フィクションのパラドックス。人はなぜ作り話に魅了されるのか?
フィクションに心揺さぶられる理由 Comfreak from Pixabay
 物語は自分以外の人生を体験させてくれる。小説や映画、漫画やアニメから緊張と緩和を、そして人生の大切な教訓を学んだことがある人も多いだろう。


 不思議なことに、私たちは作り話だったとしてもそれを迫真のものとして受け止める。そこに登場する人物がどこかで本当に生きており、その人物の身に起きたことを、本当にあったものとして感情移入することができるのだ。

 これを「フィクションのパラドックス」という。はたしてなぜ私たちはただの作り話で感情が揺さぶられるのだろうか?

脳は現実と虚構を区別できない その答えは簡単だ。私たちの脳は、現実と作り話を区別して認識することができないからだ。だから作り話であっても、本当の話として反応する。

> _収集資料_:

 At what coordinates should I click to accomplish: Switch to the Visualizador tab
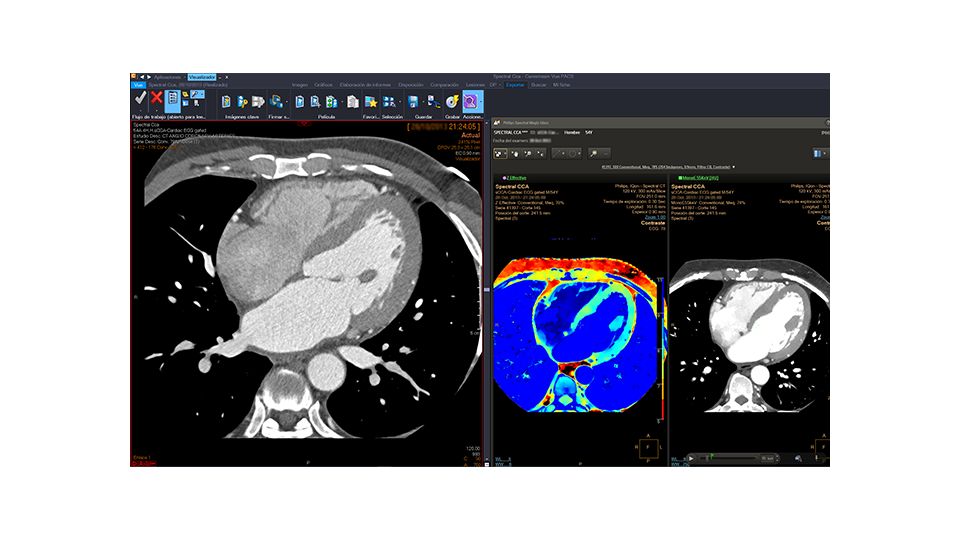pos(202,77)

> _作業内容_:
a - 抜粋の内容と次の(i)〜(iii)が合っているかを、それぞれ「はい」か「いいえ」で答え、決め手になる抜粋の語句をそのまま引用せよ。(i) 私たちの脳は現実と作り話を区別して認識できる。(ii) 物語は自分以外の人生を体験させてくれる。(iii) 作り話に対しては、本当の話として反応しない。
b - 抜粋のうち、「フィクションに心揺さぶられる理由 Comfreak from」とある語句から始め、「も、本当の話として反応する。」で終わるまでの部分を一字も変えずに引用せよ。
一覧は別の出典から取ったものだ。

> _回答_:
a -
(i) いいえ。「私たちの脳は、現実と作り話を区別して認識することができないからだ」
(ii) はい。「物語は自分以外の人生を体験させてくれる」
(iii) いいえ。「だから作り話であっても、本当の話として反応する」

b -
フィクションに心揺さぶられる理由 Comfreak from Pixabay
 物語は自分以外の人生を体験させてくれる。小説や映画、漫画やアニメから緊張と緩和を、そして人生の大切な教訓を学んだことがある人も多いだろう。


 不思議なことに、私たちは作り話だったとしてもそれを迫真のものとして受け止める。そこに登場する人物がどこかで本当に生きており、その人物の身に起きたことを、本当にあったものとして感情移入することができるのだ。

 これを「フィクションのパラドックス」という。はたしてなぜ私たちはただの作り話で感情が揺さぶられるのだろうか?

脳は現実と虚構を区別できない その答えは簡単だ。私たちの脳は、現実と作り話を区別して認識することができないからだ。だから作り話であっても、本当の話として反応する。